Optimal Transport of Discrete Distributions
------------------------------------------

We consider two discrete distributions
$$
\alpha = \sum_{i=1}^n a_i \delta_{x_i} \quad \text{and} \quad
\beta = \sum_{j=1}^m b_j \delta_{y_j}.
$$

where $n, m$ are the number of points, $\delta_x$ is the Dirac at
location $x \in \mathbb{R}^d$, and $(x_i)_i$, $(y_j)_j$ are the positions of the Diracs in $\mathbb{R}^d$.

Consider the dimensions $n = 60$, $m=80$ for the coulds.

In [None]:
n = 60
m = 80

**Exercise 1.** Generate the point clouds $X=(x_i)_{i=1}^n$ and $Y=(y_j)_{j=1}^m$ as follows:
- Each point $x_i$, $y_i$ will be in $\mathbb{R}^2$
- Each $x_i$ must be i.i.d. sampled from a Gaussian random variable $N([0,0], \sigma^2 Id_2)$ with $\sigma = 0.3$
- Each $y_i$ must be sampled from a **mixture of gaussians** as follows:
  - Half of the points must be i.i.d. gaussians centered at [0, 1.6] with std $0.5$.
  - One quarter of the points must be i.i.d. gaussians centered at [-1, -1] with std $0.3$.
  - One quarter of the points must be i.i.d. gaussians centered at [1, 1] with std $0.3$.

In [None]:
# FILL IN WITH YOUR ANSWER
# X should be an array of shape (2, n) and Y should be an array of shape (2, m)

**Exercise 2.** Generate random weights $a,b$ for our discrete distributions. For this, simply normalize (to get a probability distribution) a sample of standard gaussians in $\mathbb{R}^n$ and $\mathbb{R}^m$, respectively.

Problems to solve >>
A) Decide whether each statement agrees with the optimal transport excerpt. Answer yes or no for each, and quote the words from the excerpt that settle it.
(i) Half of the points in Y are centered at [0, 1.6].
(ii) The points of both clouds lie in three-dimensional space.
(iii) X should be an array of shape (n, 2).
B) Carry on the optimal transport excerpt from its last line.
The listing has no connection to the optimal transport excerpt.

Collected material >>
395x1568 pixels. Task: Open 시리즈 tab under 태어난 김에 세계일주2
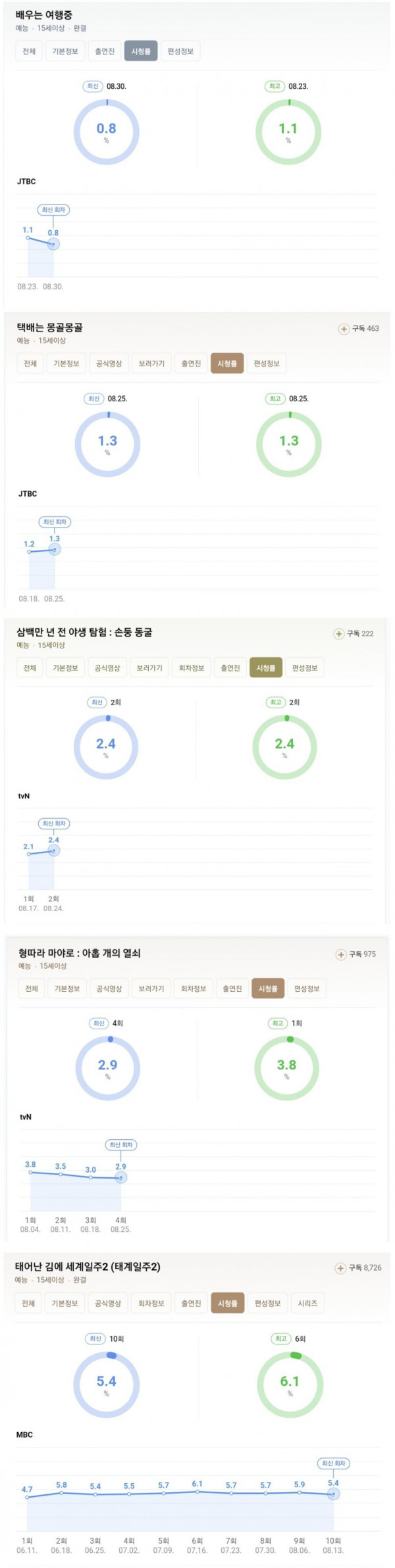[x=307, y=1304]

Results by task >>
A)
(i) Yes: "Half of the points must be i.i.d. gaussians centered at [0, 1.6] with std $0.5$."
(ii) No: "Each point $x_i$, $y_i$ will be in $\mathbb{R}^2$"
(iii) No: "X should be an array of shape (2, n)"

B)
In [None]:
# FILL IN WITH YOUR ANSWER
# a should be an array of shape (n,) and b should be an array of shape (m,)

We give you the following helper function for displaying point clouds.

In [None]:
myplot = lambda x,y,ms,col: plt.scatter(x,y, s=ms*20, edgecolors="k", c=col, linewidths=2)

Use the following code to display the point clouds. The size of each dot is proportional to its probability density weight.

In [None]:
plt.figure(figsize = (10,7))
plt.axis("off")
for i in range(len(a)):
    myplot(X[0,i], X[1,i], a[i]*len(a)*10, 'b')
for j in range(len(b)):
    myplot(Y[0,j], Y[1,j], b[j]*len(b)*10, 'r')
plt.xlim(np.min(Y[0,:])-.1,np.max(Y[0,:])+.1)
plt.ylim(np.min(Y[1,:])-.1,np.max(Y[1,:])+.1)
plt.show()

**Exercise 3.** Describe the point cloud. How is $\alpha$ different from $\beta$ ?

[FILL IN]

**Exercise 4.** Compute the cost matrix $C_{i,j} := \|x_i-x_j\|^2$.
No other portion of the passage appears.